2.3.1 Kecelakaan Kerja di Laboratorium
Menurut
Tresnaningsih E (2004). Beberapa contoh kecelakaan yang banyak terjadi di
laboratorium yaitu :
1.
Terpeleset, karena lantai licin.
2.
Mengangkat beban, akibatnya : cedera
punggung.
3. Mengambil sampel darah/cairan tubuh lainnya, hal
ini merupakan pekerjaan sehari-hari di laboratorium. Akibatnya : Tertusuk jarum
suntik, tertular virus AIDS, Hepatitis B.
4. Risiko
terjadi kebakaran.
5. Luka sayat akibat alat gelas yang pecah dan
benda tajam.
Pada
umumnya bahaya atau kecelakaan kerja tersebut dapat dihindari dengan
usaha-usaha pengamanan, antara lain dengan penjelasan, peraturan serta
penerapan disiplin kerja.
2.3.2 Penyakit Akibat Kerja di Laboratorium
Penyakit akibat kerja di laboratorium umumnya
berkaitan dengan faktor biologis (kuman patogen yang berasal umumnya dari
pasien); faktor kimia (pemaparan dalam dosis kecil namun terus menerus
seperti antiseptik pada kulit, zat kimia yang menyebabkan kerusakan hati;
faktor ergonomi (cara duduk salah, cara mengangkat pasien salah); faktor
fisik dalam dosis kecil yang terus menerus (panas pada kulit, tegangan
tinggi, radiasi dan lain-lain); faktor psikologis (ketegangan di kamar
penerimaan pasien, gawat darurat, karantina dan lain-lain) (Tresnaningsih
E, 2004).
Infeksi organisme patogen kepada petugas
dapat terjadi melalui beberapa macam cara (Tresnaningsih E, 2004).
Cara
yang paling sering menginfeksi petugas laboratorium adalah:
1. Inhalasi. Saat melakukan pencampuran,
penggilingan atau penghalusan bahan-bahan infeksius atau pada saat membakar
kawat loop (ose), dapat membentuk percikan halus yang dapat
terhirup oleh petugas yang tidak menggunakan masker.
2.
Tertelan. Petugas laboratorium dapat terpapar melalui: (1) gerakan yang
tidak disadari dari tangan ke mulut; (2) memasukkan bahan-bahan yang telah
terkontaminasi (alat tulis) atau jari kemulut; (3) makan, minum atau
merokok di dalam laboratorium atau tidak melakukan upaya kebersihan tangan
yang benar; (4) menggunakan pipet melalui mulut.
3.
Luka akibat tusukan. Cedera akibat kecelakaan dengan benda-benda tajam
(jarum, pisau bedah dan bahan-bahan pecah belah yang telah terkontaminasi)
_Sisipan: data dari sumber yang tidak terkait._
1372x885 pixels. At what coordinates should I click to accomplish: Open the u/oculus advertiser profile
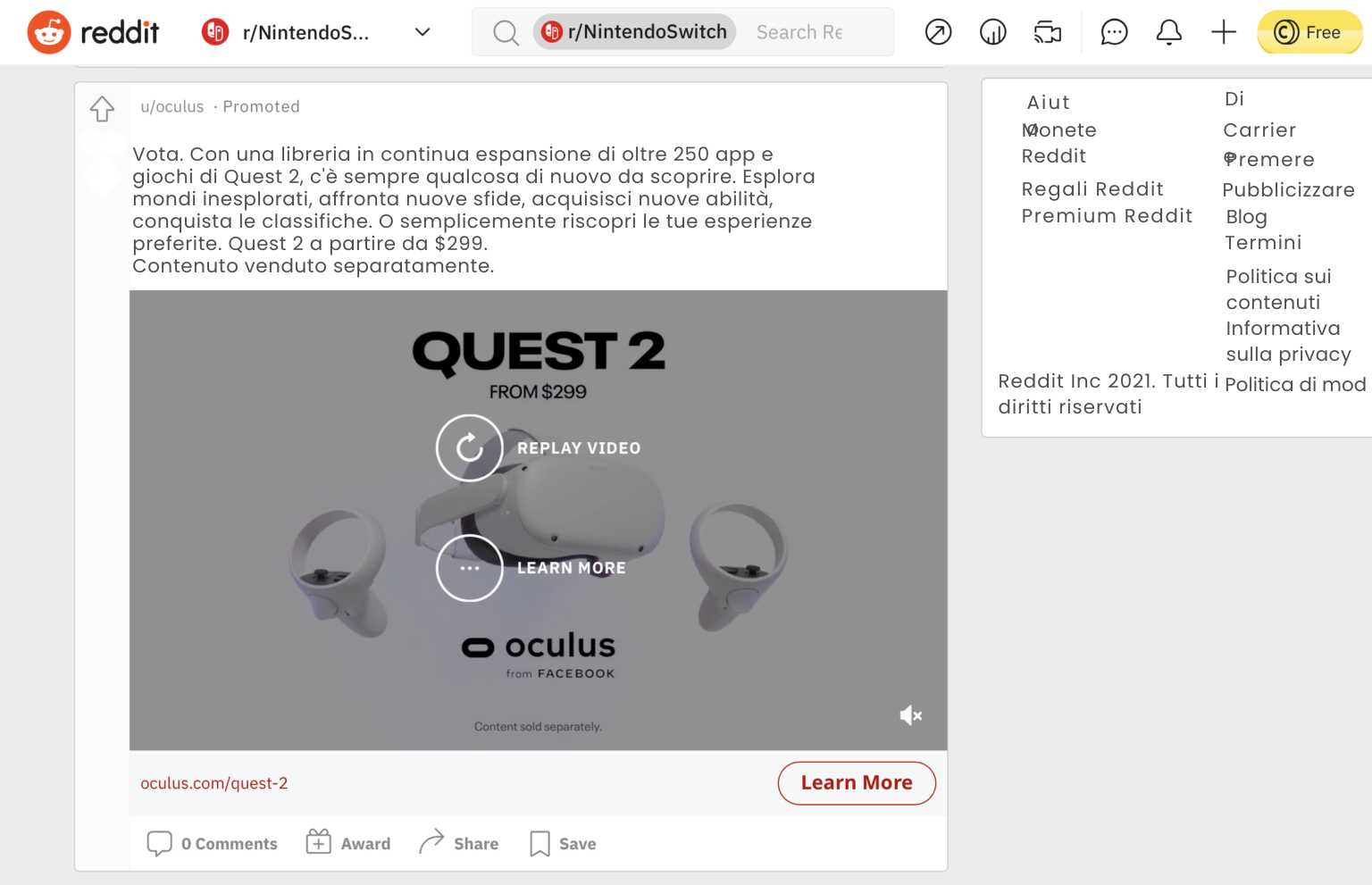click(x=172, y=106)
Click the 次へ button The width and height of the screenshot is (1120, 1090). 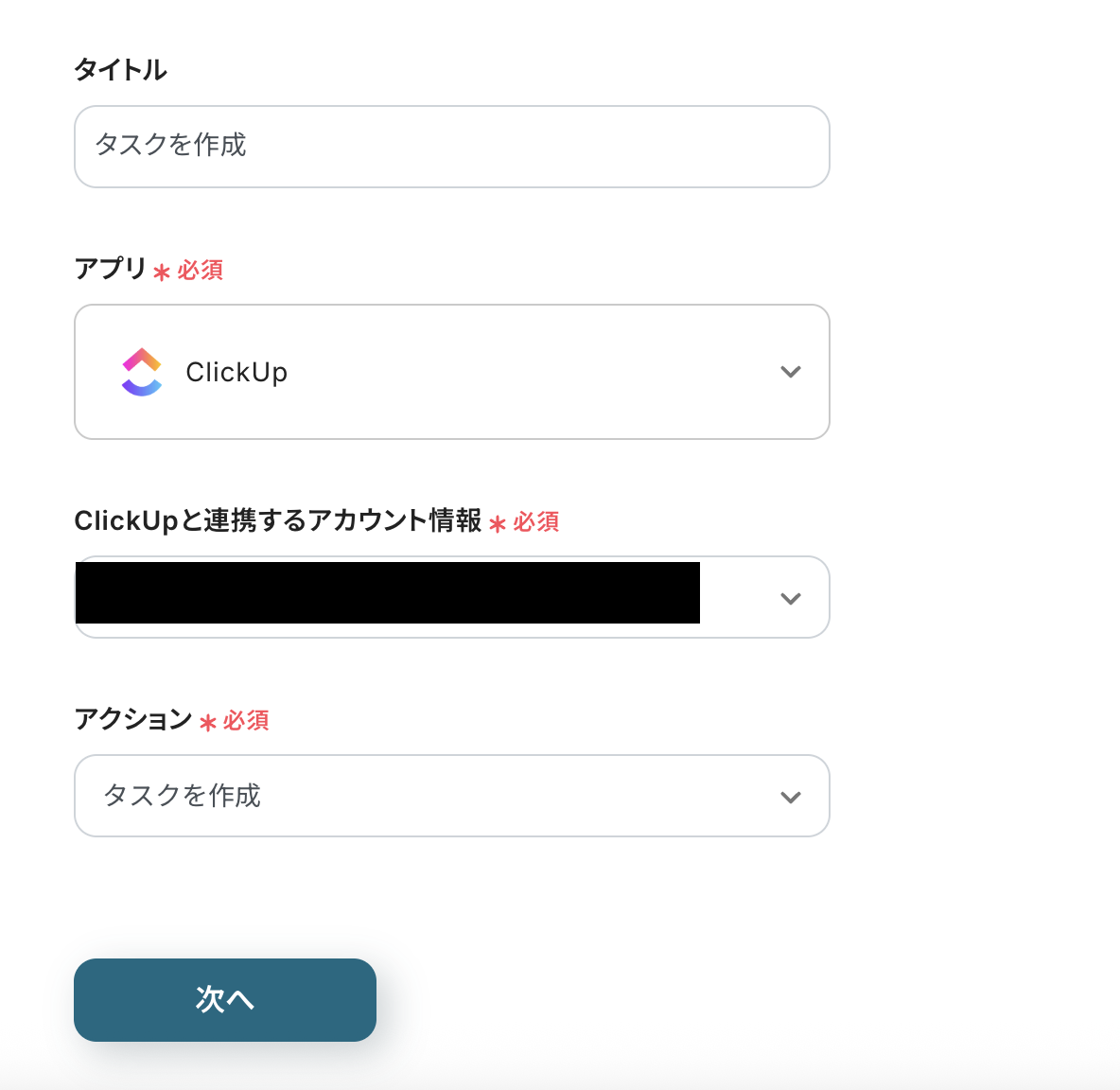point(225,999)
merupakan penyebab utama infeksi yang didapat di laboratorium.
4.
Kontaminasi pada kulit dan selaput lendir akibat cipratan dan percikan dari
sampel yang infeksius.
Dengan segala kegiatan laboratorium yang
sangat berpotensi menimbulkan bahaya bagi kesehatan, penerapan K3 oleh petugas
laboratorium sangatlah penting untuk menekan atau mengurangi risiko kecelakaan
dan penyakit akibat kerja yang bisa membahayakan kesehatan terhadap petugas
laboratorium. Antara lain dengan memakai APD pada saat melakukan pekerjaan di laboratorium
serta dengan penanganan lingkungan kerja.